Zero-Day-Angriffe und kritische Schwachstellen

Da – anders als sonst – weltweit ein großer Teil der Arbeitskräfte nicht vom gewöhnlichen Büroarbeitsplatz aus, sondern im Home Office arbeitet ist es wenig überraschend, dass sich Angriffe auf gepatchte Pulse Secure-VPN fortsetzen. Eine erst kürzlich entdeckte geheime Hintertür auf tausenden von Microsoft SQL-Servern wurde vom Crypto-Mining-Botnet „Vollgar“ ausgenutzt. Vollgar zielt seit 2018 mit Brute-Force-Angriffen auf MSSQL-Datenbanken ab.

Eine kritische Remote Code Execution-Schwachstelle wurde in unveröffentlichten Seiten des Traffic Management User Interface („TMUI“) des BIG-IP Anwendungsauslieferungscontrollers entdeckt. Zwar hat F5 sowohl Patches für die Schwachstelle als auch Empfehlungen zur Prävention veröffentlicht. Der Hersteller hat jedoch eingeräumt, dass Experten einen Weg gefunden haben, eine der Präventivmaßnahmen zu umgehen.
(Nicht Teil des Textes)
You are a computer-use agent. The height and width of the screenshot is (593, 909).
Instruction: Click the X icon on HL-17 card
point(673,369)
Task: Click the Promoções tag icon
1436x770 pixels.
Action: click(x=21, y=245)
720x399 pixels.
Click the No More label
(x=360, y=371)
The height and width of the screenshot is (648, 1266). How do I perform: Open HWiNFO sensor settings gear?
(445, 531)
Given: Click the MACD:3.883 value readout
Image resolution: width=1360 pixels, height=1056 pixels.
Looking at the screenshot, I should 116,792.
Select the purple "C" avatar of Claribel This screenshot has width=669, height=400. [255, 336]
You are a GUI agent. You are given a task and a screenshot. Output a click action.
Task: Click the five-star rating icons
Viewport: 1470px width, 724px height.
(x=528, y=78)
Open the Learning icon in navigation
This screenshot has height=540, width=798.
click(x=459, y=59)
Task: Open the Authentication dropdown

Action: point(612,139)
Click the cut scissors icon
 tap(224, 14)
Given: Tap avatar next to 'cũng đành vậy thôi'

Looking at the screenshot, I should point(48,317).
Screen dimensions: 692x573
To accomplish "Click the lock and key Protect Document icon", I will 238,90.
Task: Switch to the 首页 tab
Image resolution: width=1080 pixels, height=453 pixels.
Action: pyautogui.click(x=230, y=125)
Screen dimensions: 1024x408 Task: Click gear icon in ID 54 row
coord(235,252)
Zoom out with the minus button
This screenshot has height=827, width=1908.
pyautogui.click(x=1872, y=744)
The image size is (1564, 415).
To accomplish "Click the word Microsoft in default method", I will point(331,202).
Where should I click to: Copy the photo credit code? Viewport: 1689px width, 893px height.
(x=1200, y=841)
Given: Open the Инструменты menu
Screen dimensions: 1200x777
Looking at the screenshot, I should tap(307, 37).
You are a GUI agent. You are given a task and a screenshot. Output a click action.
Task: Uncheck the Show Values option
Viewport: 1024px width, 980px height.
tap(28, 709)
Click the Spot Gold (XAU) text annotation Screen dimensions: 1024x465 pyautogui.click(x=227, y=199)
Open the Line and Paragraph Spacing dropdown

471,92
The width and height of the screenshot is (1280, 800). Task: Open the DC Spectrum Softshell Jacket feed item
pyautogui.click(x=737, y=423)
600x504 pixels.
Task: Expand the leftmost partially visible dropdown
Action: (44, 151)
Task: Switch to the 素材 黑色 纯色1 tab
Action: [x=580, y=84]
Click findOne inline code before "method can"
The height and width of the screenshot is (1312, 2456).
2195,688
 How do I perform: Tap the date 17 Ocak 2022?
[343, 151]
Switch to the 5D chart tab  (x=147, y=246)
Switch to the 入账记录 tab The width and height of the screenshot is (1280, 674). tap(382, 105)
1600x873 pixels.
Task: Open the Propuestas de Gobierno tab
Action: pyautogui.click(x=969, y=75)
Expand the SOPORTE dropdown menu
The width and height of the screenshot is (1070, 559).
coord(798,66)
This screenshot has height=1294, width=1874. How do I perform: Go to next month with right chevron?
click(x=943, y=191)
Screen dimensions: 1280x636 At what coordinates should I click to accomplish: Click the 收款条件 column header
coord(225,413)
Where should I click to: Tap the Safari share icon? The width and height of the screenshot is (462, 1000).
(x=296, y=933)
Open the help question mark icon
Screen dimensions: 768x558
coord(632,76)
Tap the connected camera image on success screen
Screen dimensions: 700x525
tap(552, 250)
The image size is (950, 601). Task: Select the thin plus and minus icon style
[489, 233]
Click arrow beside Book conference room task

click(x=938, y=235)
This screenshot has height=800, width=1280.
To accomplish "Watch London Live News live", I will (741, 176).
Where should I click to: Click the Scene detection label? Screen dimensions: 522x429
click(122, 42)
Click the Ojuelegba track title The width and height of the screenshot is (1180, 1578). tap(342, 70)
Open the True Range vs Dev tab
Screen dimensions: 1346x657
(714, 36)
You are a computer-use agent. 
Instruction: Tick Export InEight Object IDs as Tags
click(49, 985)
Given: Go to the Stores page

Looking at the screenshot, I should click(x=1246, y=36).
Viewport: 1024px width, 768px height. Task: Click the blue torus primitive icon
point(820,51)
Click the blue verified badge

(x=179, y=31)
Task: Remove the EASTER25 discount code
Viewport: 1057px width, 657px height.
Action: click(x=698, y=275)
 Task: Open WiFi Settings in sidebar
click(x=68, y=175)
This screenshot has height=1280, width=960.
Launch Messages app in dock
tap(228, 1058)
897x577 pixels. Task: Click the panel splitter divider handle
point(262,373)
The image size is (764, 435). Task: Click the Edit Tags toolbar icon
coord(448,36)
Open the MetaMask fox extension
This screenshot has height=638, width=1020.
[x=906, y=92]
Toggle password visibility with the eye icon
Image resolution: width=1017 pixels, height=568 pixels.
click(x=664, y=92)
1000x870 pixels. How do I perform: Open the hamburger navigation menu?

Großflächige DDOS-Attacken sind durch „NSNSAttack“ möglich. Diese Schwachstelle wirkt sich auf das DNS-Protokoll aus und zwingt DNS-Resolver dazu, mehr DNS-Anfragen an autorisierende Server nach Wahl des Angreifers zu generieren. Die mögliche Folge: Der Zusammenbruch von Onlinediensten im Botnet-Ausmaß. Weitere prominente Beobachtungen waren etwa eine kritische Schwachstelle im VMware Cloud Director, welche die Übernahme von Unternehmensservern ermöglicht, oder eine Schwachstelle im Windows Group Policy Feature („Ripple20“) , die es Angreifern erlaubt, Administratorenrechte zu erlangen. Besonders erwähnenswert auch eine Zero-Day-Schwachstelle, die hunderte Millionen von IoT-Geräten betrifft und es erfolgreichen Angreifern ermöglicht über Jahre hinweg schädlichen Code in eingebetteten Geräten zu verstecken und auf diesem Weg die Netzwerkgrenzen von Organisationen zu übertreten.

Allgemeine Bedrohungen & Trends

Rückblickend auf die letzten drei Monate gibt es die gute Nachricht, dass viele der entdeckten Cyberangriffe durch Hygienemaßnahmen wie rechtzeitiges Patching hätten verhindert werden können. Die schlechte Nachricht ist allerdings, dass es in diesem Zeitraum bei vielen Organisationen – etwa durch Maßnahmen wie Kurzarbeit – geringere innerbetriebliche Kapazitäten gab, um diese Aufgabe zu bewältigen.

Angesichts der anhaltenden Covid-19-Pandemie ist davon auszugehen, dass weiterhin ein erheblicher Prozentsatz der Belegschaft von Unternehmen im Home Office arbeiten wird. Mittel wie Kurzarbeitsmodelle werden weiterhin eingesetzt werden, um die Krise mit dem Stammpersonal gut zu bewältigen, wenngleich mit entsprechend weniger Arbeitskraft für den betreffenden Zeitraum. Für die IT-Sicherheit ist daher zu erwarten, dass sich der Trend von Angriffen auf ungepatchte Schwachstellen fortsetzen wird, in manchen Fällen wohl auch sehr konkret auf Telearbeitsplätze abgezielt, etwa via Citrix- und Pulse Secure VPN Schwachstellen.